Prof. Dr. Kaya Özgen: Kanal İstanbul Israrının Perde Arkası ve Göz Ardı Edilen Riskler

Daha evvel bu köşede 10 Mayıs 2021 ve 1 Temmuz 2021 tarihlerinde (Cumhuriyet) yayımlanan ve teknik detaylara odaklanan makalelerimin ardından, Kanal İstanbul projesiyle ilgili yaşanan son gelişmeler doğrultusunda konuyu yeniden değerlendirmek gerekiyor.

Hükümet, Kanal İstanbul projesini bir müddet duraksatmış gibi bir izlenim yarattıktan sonra tekrar masaya yatırıyor. En son, İBB Başkanı İmamoğlu’nun 19 Mart’ta gözaltına alınmasının akabinde, Nisan ayında TOKİ eliyle Sazlıdere Barajı havzasında konut yapımına start verildi.
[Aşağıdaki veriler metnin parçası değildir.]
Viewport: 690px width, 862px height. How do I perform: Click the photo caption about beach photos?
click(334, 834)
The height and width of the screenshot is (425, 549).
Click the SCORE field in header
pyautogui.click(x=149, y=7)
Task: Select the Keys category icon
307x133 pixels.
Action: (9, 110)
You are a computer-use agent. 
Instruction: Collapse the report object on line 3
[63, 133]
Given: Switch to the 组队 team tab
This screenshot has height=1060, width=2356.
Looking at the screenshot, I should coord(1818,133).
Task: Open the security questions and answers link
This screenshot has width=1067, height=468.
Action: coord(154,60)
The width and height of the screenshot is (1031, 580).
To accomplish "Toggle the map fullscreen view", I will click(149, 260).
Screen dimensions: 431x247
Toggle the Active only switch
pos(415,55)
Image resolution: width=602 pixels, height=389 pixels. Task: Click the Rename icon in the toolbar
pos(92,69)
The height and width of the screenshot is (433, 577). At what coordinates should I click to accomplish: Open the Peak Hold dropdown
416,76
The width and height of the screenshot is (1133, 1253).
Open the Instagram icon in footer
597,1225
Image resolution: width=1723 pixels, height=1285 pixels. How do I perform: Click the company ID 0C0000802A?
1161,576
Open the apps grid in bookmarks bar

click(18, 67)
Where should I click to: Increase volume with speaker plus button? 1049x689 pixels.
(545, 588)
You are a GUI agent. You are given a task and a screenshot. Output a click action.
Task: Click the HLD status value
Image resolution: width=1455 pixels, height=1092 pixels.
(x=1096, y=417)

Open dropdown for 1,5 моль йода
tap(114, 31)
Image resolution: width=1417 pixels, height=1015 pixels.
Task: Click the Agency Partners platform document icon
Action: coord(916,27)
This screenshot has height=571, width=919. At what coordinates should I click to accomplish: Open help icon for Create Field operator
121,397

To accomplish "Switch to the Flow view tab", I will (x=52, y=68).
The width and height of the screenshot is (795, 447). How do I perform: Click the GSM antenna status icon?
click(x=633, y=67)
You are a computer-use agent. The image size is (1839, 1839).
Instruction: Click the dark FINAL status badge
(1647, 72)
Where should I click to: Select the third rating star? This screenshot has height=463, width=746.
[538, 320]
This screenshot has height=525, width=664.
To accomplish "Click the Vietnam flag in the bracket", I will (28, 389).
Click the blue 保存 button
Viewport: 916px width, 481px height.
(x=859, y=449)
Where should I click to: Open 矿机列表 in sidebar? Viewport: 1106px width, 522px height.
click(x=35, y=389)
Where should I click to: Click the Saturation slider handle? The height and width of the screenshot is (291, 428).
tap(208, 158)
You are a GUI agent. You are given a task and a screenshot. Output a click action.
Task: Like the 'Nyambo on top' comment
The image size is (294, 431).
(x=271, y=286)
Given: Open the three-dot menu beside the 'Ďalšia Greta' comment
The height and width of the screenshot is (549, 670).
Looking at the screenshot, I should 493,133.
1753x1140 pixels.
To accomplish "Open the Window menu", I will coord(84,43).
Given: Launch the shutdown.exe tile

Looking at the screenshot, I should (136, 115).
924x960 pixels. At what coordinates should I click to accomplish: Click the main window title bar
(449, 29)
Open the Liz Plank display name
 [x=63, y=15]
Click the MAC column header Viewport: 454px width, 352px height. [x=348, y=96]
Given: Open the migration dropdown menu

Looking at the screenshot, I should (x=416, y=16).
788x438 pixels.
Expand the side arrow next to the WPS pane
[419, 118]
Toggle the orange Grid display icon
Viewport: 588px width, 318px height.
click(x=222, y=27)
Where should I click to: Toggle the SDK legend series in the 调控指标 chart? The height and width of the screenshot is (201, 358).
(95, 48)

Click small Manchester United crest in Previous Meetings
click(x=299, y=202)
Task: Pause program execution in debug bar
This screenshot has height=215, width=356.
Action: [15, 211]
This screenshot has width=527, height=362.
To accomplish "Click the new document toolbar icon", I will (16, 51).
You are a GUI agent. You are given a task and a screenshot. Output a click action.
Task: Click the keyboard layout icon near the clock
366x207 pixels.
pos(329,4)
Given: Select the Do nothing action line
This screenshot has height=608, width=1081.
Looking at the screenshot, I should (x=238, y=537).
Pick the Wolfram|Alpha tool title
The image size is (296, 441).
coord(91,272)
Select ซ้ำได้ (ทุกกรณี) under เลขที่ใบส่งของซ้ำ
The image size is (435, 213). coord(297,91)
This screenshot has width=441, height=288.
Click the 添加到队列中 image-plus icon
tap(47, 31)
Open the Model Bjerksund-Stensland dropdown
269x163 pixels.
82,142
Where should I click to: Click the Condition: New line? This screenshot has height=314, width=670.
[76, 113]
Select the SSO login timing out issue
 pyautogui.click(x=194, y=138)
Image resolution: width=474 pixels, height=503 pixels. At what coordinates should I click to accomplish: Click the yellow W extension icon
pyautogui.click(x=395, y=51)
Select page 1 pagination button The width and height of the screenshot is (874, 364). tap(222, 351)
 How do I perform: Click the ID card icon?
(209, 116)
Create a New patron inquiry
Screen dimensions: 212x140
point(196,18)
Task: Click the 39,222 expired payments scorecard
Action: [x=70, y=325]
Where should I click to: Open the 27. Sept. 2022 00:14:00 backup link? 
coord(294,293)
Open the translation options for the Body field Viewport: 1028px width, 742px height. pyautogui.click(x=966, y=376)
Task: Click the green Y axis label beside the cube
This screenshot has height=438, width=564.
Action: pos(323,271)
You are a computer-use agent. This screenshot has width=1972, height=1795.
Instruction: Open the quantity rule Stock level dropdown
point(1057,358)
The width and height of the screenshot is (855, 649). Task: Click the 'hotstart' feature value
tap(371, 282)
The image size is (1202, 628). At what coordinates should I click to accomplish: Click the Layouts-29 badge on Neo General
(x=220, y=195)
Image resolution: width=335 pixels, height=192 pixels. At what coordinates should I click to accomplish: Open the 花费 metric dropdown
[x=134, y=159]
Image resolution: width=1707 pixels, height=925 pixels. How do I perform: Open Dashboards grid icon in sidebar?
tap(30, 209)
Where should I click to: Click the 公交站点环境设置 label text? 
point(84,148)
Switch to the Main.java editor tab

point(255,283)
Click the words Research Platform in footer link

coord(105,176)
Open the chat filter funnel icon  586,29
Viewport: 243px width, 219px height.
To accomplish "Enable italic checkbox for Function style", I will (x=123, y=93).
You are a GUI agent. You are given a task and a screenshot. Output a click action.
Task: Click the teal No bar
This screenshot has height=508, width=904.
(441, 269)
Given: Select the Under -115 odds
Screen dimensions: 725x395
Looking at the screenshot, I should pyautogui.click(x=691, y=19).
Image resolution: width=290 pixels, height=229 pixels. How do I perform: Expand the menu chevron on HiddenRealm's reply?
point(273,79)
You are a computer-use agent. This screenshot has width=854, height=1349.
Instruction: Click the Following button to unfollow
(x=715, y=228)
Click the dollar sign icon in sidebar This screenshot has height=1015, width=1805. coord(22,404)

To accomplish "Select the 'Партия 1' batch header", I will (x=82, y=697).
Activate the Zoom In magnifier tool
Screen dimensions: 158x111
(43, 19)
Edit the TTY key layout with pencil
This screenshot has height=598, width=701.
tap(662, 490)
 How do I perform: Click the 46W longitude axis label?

Dikkat çekici bir diğer gelişme ise, projeye muhalif tavırlarıyla tanınan Küçükçekmece gölünün batısında yer alan tüm ilçe belediye başkanlarının da gözaltına alınmasıydı. Bu projenin, şehrin hayati su kaynaklarından Sazlıdere Barajı’nı yok edeceği tahmin ediliyor. Bu çerçevede, İSKİ’nin baraj etrafındaki inşaat faaliyetlerinin İçmesuyu Havzaları Yönetmeliği’ne aykırı olduğu ve durdurulması gerektiği şeklindeki ikazı da dikkate alınmadı.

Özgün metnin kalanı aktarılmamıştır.